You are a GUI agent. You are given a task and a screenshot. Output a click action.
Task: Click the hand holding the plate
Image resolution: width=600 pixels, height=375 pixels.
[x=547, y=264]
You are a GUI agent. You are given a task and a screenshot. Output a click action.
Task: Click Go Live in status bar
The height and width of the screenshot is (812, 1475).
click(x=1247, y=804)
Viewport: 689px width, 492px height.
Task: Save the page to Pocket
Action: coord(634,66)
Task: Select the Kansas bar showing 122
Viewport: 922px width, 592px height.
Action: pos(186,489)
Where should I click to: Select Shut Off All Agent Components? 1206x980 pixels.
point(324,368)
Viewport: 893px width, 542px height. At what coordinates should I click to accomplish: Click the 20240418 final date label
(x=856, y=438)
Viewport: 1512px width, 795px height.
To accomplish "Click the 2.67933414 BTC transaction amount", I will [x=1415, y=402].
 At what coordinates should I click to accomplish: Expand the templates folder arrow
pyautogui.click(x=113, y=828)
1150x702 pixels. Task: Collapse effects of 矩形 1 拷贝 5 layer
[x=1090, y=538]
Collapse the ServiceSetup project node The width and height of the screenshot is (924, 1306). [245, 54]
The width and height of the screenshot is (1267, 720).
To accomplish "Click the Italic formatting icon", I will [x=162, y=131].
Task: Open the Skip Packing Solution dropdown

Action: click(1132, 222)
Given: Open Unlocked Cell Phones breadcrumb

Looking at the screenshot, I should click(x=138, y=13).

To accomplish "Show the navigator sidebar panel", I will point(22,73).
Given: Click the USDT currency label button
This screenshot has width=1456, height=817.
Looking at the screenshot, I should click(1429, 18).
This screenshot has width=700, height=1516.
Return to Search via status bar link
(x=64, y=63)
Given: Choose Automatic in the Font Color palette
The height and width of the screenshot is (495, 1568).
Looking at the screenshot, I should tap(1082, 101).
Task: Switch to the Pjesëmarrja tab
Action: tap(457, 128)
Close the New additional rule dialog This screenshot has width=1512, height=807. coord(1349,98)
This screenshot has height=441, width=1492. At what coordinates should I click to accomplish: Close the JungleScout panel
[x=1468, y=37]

--------------------

_What to do:_ Write out each of the rows above again, character for character.

_Output for this exercise:_
You are a GUI agent. You are given a task and a screenshot. Output a click action.
Task: Click the hand holding the plate
Image resolution: width=600 pixels, height=375 pixels.
[x=547, y=264]
You are a GUI agent. You are given a task and a screenshot. Output a click action.
Task: Click Go Live in status bar
The height and width of the screenshot is (812, 1475).
click(x=1247, y=804)
Viewport: 689px width, 492px height.
Task: Save the page to Pocket
Action: coord(634,66)
Task: Select the Kansas bar showing 122
Viewport: 922px width, 592px height.
Action: pos(186,489)
Where should I click to: Select Shut Off All Agent Components? 1206x980 pixels.
point(324,368)
Viewport: 893px width, 542px height. At what coordinates should I click to accomplish: Click the 20240418 final date label
(x=856, y=438)
Viewport: 1512px width, 795px height.
To accomplish "Click the 2.67933414 BTC transaction amount", I will [x=1415, y=402].
 At what coordinates should I click to accomplish: Expand the templates folder arrow
pyautogui.click(x=113, y=828)
1150x702 pixels. Task: Collapse effects of 矩形 1 拷贝 5 layer
[x=1090, y=538]
Collapse the ServiceSetup project node The width and height of the screenshot is (924, 1306). [245, 54]
The width and height of the screenshot is (1267, 720).
To accomplish "Click the Italic formatting icon", I will [x=162, y=131].
Task: Open the Skip Packing Solution dropdown

Action: click(1132, 222)
Given: Open Unlocked Cell Phones breadcrumb

Looking at the screenshot, I should click(x=138, y=13).

To accomplish "Show the navigator sidebar panel", I will point(22,73).
Given: Click the USDT currency label button
This screenshot has width=1456, height=817.
Looking at the screenshot, I should click(1429, 18).
This screenshot has width=700, height=1516.
Return to Search via status bar link
(x=64, y=63)
Given: Choose Automatic in the Font Color palette
The height and width of the screenshot is (495, 1568).
Looking at the screenshot, I should tap(1082, 101).
Task: Switch to the Pjesëmarrja tab
Action: tap(457, 128)
Close the New additional rule dialog This screenshot has width=1512, height=807. coord(1349,98)
This screenshot has height=441, width=1492. At what coordinates should I click to accomplish: Close the JungleScout panel
[x=1468, y=37]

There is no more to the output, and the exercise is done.